* **Instructions for the task**: The word "edit" marks the lines to keep; find each one in the data and copy it.

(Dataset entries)
══════

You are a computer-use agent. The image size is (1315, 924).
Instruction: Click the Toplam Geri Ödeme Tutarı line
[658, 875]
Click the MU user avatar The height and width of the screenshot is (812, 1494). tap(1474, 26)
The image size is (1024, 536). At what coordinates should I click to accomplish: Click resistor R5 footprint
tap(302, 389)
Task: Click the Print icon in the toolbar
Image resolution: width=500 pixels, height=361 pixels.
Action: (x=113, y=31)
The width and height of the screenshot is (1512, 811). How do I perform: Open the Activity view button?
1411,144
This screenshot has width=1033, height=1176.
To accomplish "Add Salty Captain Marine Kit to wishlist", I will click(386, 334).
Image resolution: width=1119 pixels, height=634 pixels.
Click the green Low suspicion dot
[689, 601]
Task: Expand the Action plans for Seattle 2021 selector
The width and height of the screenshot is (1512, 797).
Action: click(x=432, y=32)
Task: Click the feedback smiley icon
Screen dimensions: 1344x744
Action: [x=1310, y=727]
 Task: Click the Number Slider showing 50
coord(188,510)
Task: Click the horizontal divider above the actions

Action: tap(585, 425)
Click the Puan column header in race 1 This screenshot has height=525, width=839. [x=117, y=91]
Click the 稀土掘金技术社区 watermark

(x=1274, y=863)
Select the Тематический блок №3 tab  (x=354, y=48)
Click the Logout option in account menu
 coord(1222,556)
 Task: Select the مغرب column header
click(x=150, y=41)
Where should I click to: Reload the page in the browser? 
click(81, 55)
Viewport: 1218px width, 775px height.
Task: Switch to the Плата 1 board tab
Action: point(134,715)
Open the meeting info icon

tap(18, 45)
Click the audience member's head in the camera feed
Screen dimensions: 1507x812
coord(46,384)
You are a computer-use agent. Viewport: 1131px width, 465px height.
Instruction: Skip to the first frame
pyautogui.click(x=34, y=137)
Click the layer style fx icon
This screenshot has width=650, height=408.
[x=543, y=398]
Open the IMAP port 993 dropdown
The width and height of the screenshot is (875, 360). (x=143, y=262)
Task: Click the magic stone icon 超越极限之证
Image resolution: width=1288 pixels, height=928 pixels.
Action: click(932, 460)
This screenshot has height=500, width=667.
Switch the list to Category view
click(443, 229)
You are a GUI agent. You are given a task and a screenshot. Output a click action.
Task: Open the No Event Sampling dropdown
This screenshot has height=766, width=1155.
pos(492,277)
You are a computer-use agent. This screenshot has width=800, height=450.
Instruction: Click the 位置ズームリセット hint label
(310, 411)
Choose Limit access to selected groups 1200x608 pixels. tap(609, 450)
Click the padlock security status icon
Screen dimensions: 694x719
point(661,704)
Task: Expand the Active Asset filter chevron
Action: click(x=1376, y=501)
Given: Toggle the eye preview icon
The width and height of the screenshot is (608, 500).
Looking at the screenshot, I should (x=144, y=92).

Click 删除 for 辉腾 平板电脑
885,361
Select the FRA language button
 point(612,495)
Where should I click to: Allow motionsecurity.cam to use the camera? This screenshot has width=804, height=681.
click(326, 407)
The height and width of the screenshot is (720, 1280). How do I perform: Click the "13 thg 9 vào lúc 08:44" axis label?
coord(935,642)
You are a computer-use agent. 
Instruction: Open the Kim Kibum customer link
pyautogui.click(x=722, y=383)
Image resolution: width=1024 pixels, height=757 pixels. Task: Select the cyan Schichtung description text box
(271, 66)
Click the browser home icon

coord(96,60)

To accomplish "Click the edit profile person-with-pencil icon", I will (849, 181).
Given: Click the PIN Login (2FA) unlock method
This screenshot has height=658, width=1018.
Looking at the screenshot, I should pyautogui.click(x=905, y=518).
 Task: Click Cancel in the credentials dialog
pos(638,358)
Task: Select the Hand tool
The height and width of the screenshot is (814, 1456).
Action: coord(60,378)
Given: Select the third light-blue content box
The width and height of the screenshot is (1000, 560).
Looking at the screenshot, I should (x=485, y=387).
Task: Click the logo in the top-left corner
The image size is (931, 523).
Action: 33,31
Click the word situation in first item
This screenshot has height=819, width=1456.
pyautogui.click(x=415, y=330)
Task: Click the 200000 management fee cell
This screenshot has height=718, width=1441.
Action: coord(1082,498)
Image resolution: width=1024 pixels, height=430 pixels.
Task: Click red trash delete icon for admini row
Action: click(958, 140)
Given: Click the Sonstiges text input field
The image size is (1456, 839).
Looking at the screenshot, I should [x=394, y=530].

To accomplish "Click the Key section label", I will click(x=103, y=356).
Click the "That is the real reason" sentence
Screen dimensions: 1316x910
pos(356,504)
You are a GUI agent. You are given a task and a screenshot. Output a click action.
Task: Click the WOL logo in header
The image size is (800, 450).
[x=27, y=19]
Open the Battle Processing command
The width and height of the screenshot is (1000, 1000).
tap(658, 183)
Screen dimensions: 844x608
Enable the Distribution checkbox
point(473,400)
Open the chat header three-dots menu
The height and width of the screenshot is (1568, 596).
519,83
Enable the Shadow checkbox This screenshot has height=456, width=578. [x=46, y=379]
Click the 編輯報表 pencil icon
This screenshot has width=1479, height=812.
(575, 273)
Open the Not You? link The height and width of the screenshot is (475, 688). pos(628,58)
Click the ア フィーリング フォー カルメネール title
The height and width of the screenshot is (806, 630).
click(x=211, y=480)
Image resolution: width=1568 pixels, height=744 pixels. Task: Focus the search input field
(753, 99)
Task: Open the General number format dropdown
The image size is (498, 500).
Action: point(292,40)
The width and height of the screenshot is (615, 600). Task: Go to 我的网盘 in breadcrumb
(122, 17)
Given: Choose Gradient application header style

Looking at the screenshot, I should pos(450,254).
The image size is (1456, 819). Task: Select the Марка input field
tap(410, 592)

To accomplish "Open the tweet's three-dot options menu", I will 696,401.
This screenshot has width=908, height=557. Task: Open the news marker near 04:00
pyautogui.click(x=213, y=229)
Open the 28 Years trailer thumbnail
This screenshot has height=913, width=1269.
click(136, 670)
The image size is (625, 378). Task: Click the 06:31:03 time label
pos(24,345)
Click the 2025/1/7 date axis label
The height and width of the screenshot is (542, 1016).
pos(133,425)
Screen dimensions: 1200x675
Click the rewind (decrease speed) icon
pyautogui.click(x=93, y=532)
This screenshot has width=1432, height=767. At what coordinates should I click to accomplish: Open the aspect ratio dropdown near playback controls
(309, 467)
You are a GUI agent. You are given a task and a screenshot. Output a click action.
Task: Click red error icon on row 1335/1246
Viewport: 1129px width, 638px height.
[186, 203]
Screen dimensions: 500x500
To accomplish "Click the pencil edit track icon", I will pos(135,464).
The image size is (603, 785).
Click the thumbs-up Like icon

══════

* **Output below**:
To accomplish "Click the edit profile person-with-pencil icon", I will (849, 181).
To accomplish "Click the pencil edit track icon", I will pos(135,464).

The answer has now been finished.